Sunday, April 22, 2007

Deferred or progressive?

Deferred or progressive?

Thursday, April 19th in Reports/Analysis, Loans/Rates | No comments

by Ang Kok Leong

While it is common knowledge what the differences between the 2 types of payments are, many may not be aware how this decision may impact them.

For property investors with the ability to hold and generally cash-rich, deferred payment seems a natural choice as they generally would be looking to sell if their target price is met before completion. In this instance, they save on the hazzle of getting the loan and any penalties associated with securing a loan.

In a rising market like now, paying slightly more for a property for a deferred payment scheme is worth the little premium in the core areas.

However, if you are buying into mass market and you intend to move in or you are buying into an investment property with the intention of leasing it out, it might be better to think carefully over your the choice of payment. The pitfalls are not commonly known but will hit you hard should the market head south.

For a deferred payment scheme, you do not need to finance the remaining 80% until completion which can be 2 or 3 years down the road. During this period, you have to hope that the property market continues it’s good run or at least maintain it’s prices.

Should the market falls, the bank do not grant you the loan based on your purchase price. The bank grants you the loan based on Valuation of your property or your purchase price, whichever is the lowest. That means, if the market drops by 10%, your loan quantum will drop accordingly and you have to top up the differences using cash. If you do not have enough cash for the difference, you cannot complete the transaction, and you are liable for compensation from the developer.

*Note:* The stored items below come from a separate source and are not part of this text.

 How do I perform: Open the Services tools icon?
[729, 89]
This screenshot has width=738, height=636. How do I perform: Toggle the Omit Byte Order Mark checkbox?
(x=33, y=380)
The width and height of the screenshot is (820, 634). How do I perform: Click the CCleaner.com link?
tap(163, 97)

Eg. You purchased a 4-bedroom 1500sf for $1,000,000 on a deferred payment scheme.

You have already paid 20% downpayment of $200,000 and you need to finance 80% of the purchase price.

Upon TOP, the property market came down and the valuation of your purchase is now worth $850,000.

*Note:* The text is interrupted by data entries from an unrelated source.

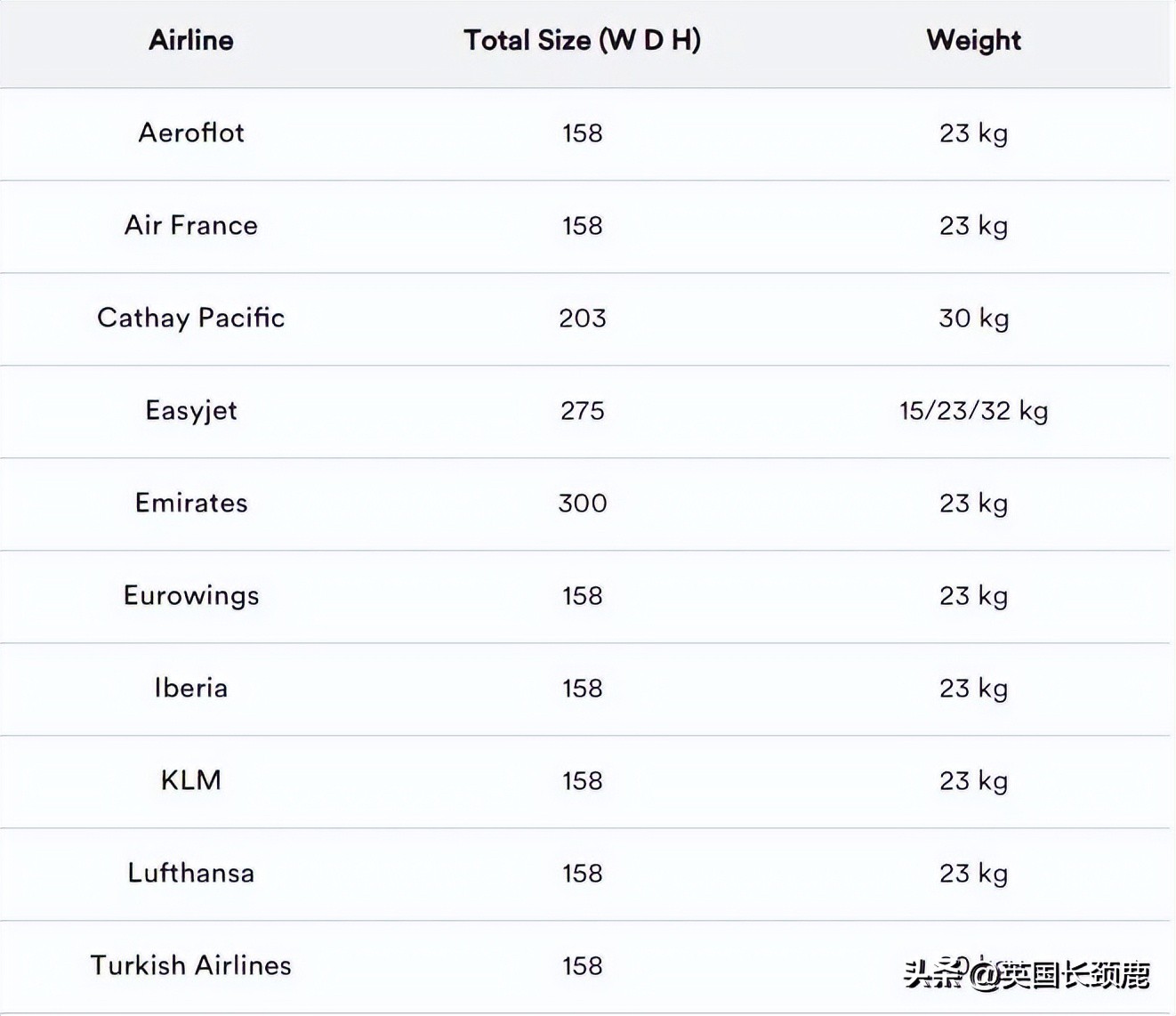Click the Total Size (W D H) header
This screenshot has width=1176, height=1016.
(x=582, y=40)
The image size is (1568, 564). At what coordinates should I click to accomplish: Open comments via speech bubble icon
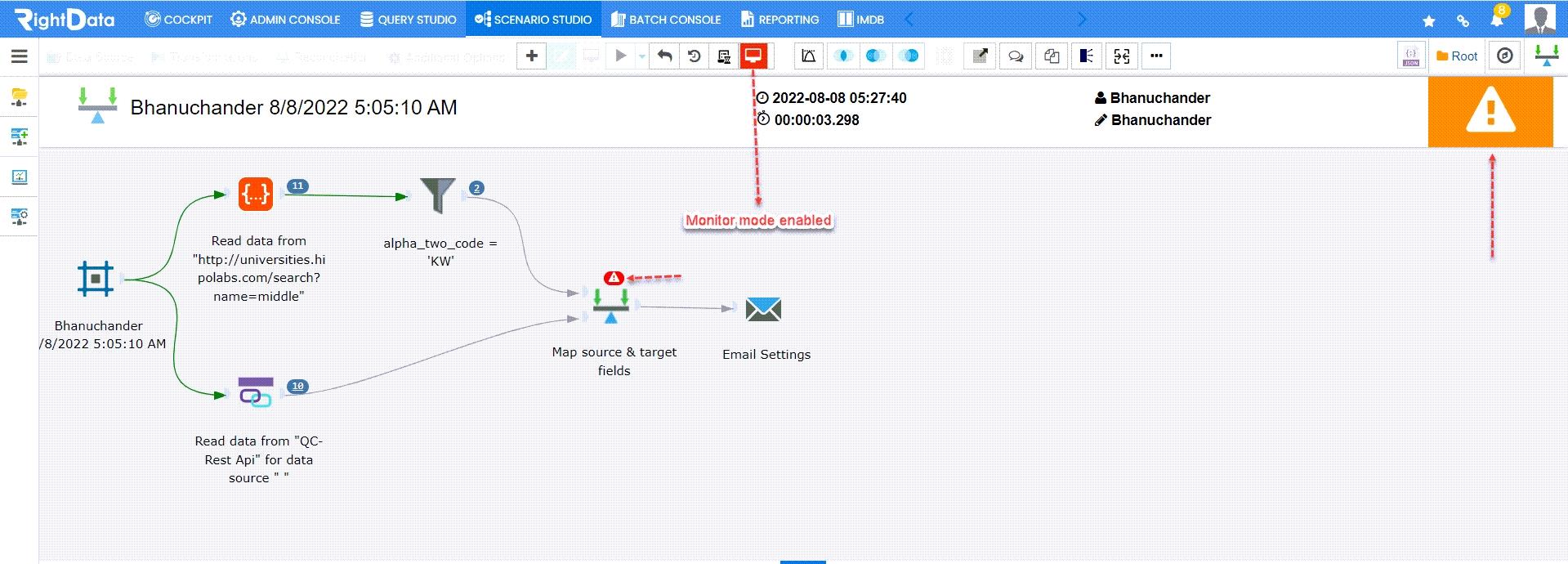coord(1015,56)
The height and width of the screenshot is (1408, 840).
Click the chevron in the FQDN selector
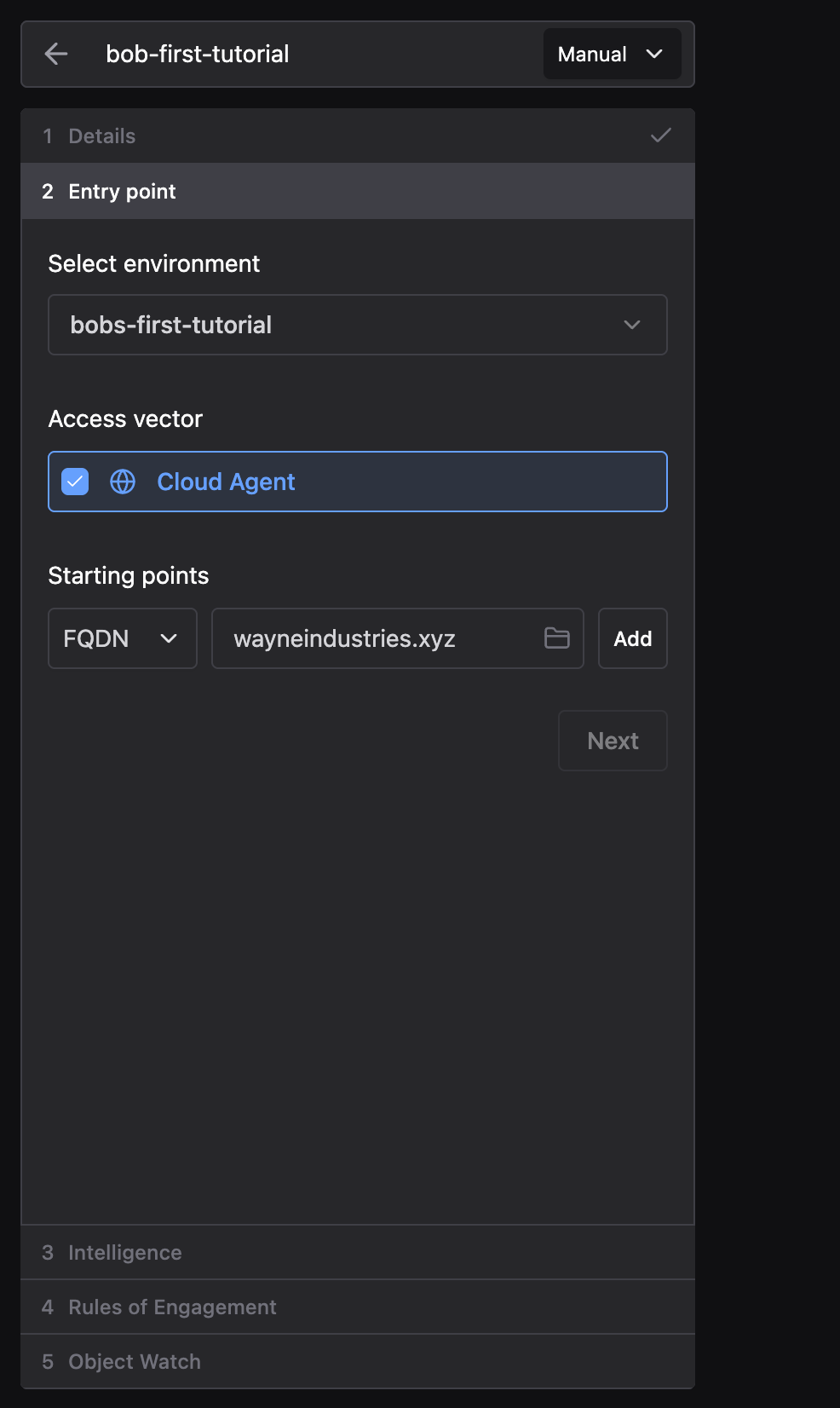click(x=168, y=638)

Bank will now grant you a loan of $680,000 or 80% of this new valuation. Bear in mind that you have already paid $200,000 as downpayment and you need to fulfill your obligation to purchase the property at $1m. Now, you have to top up $170,000 more.

Therefore, deferred payment is not for everyone. So if you are looking to stay in, it might be better to pay lower for progressive payment and start servicing your loan immediately.